- **Written problem**:
Rewrite only the part of the entries that opens with the line containing "Determine the (X, Y)" and closes with the line containing "listening (697, 577)", requests included, and shift every coordinate in the answers by adding 44. Leave the pictures out.
--- BEGIN Dataset rows ---
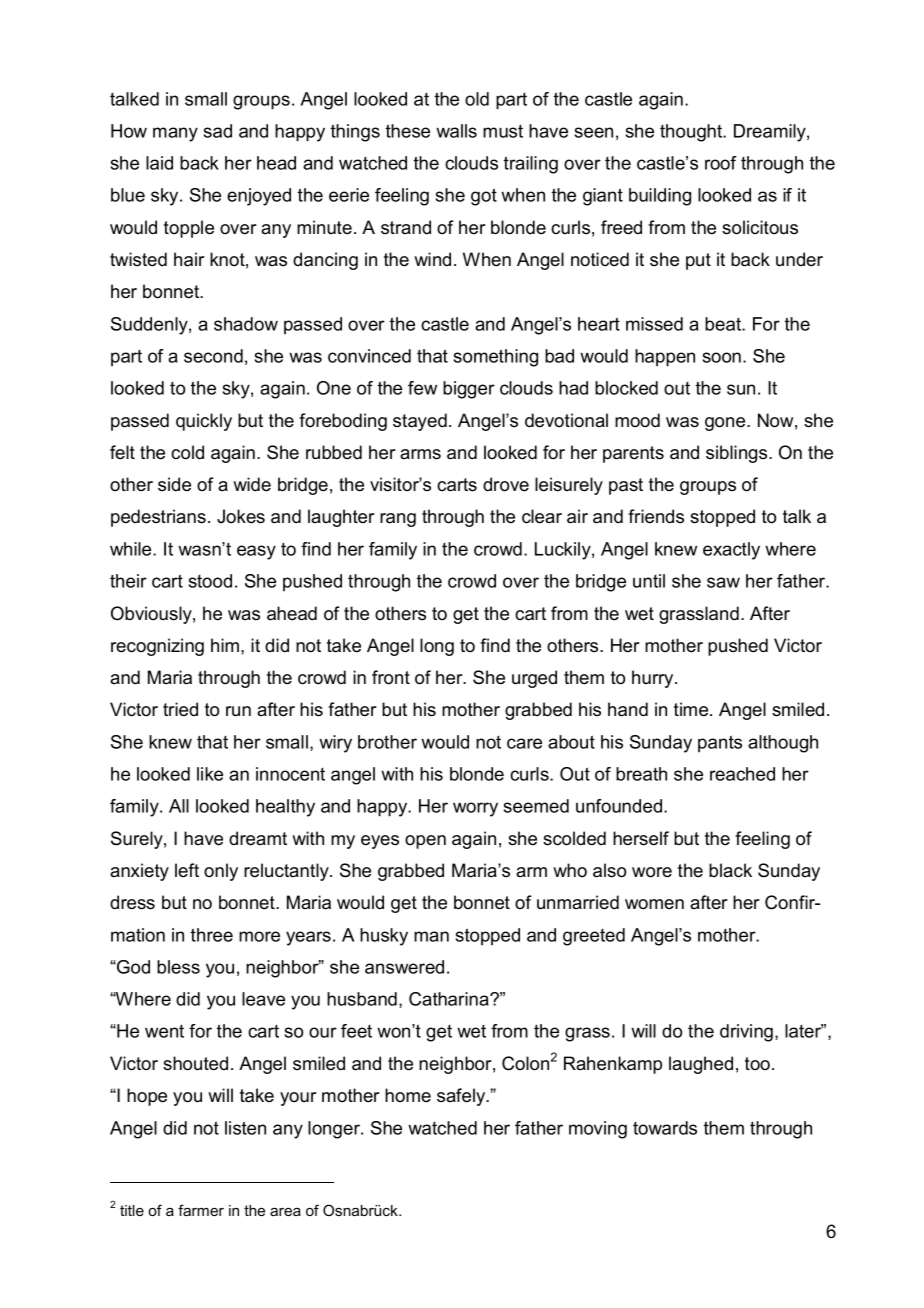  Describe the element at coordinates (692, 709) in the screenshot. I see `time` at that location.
--- END Dataset rows ---
--- BEGIN Dataset rows ---
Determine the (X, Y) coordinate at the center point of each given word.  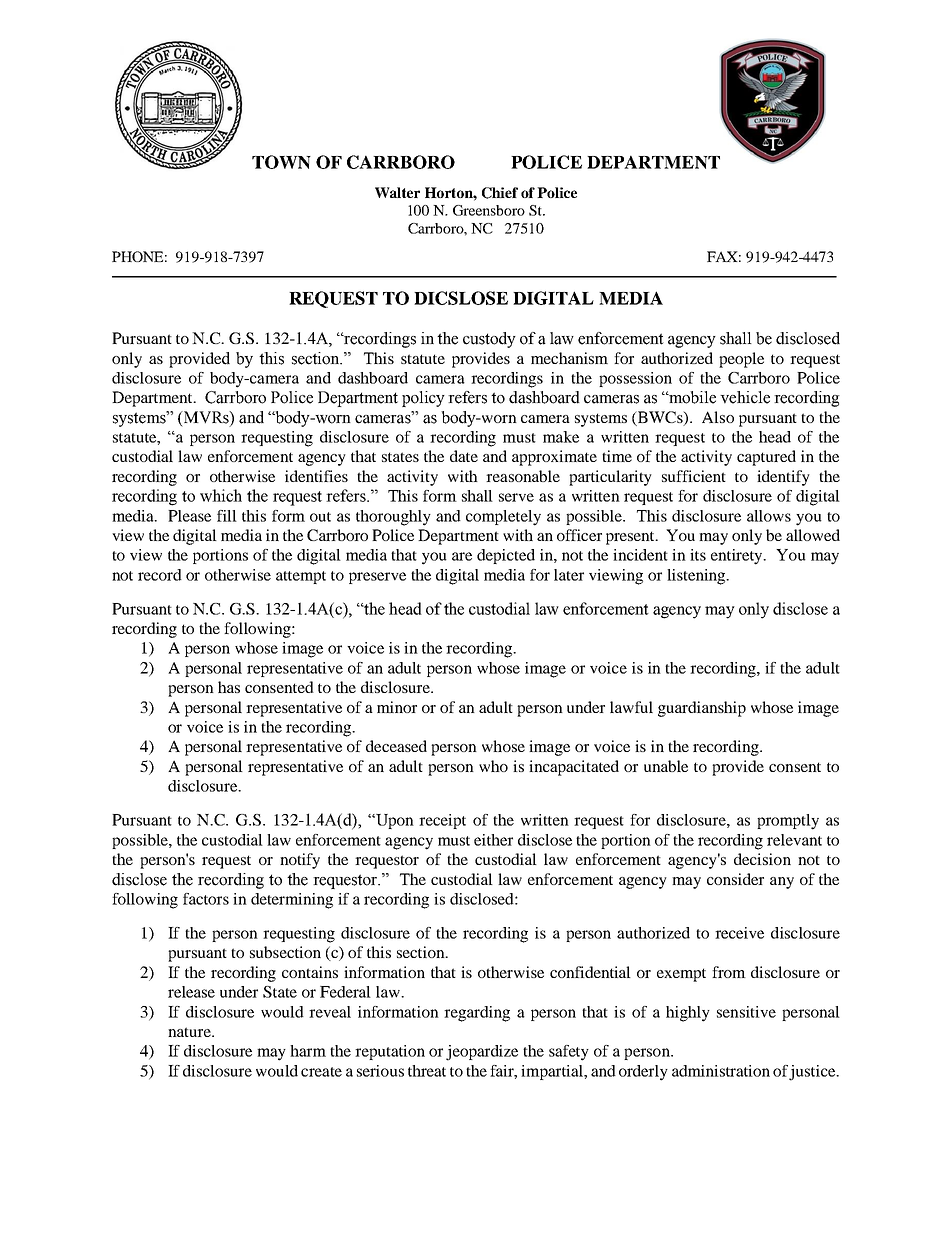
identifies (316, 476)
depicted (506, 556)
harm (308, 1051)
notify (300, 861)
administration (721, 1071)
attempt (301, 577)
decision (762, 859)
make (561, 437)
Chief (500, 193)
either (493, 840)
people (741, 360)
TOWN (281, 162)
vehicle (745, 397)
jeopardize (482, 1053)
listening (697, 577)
--- END Dataset rows ---
- **The completed task**:
Determine the (X, Y) coordinate at the center point of each given word.  
identifies (360, 520)
depicted (550, 600)
harm (352, 1095)
notify (344, 905)
administration (765, 1115)
attempt (345, 621)
decision (806, 903)
make (605, 481)
Chief (544, 237)
either (537, 884)
people (785, 404)
TOWN (325, 206)
vehicle (789, 441)
jeopardize (526, 1097)
listening (741, 621)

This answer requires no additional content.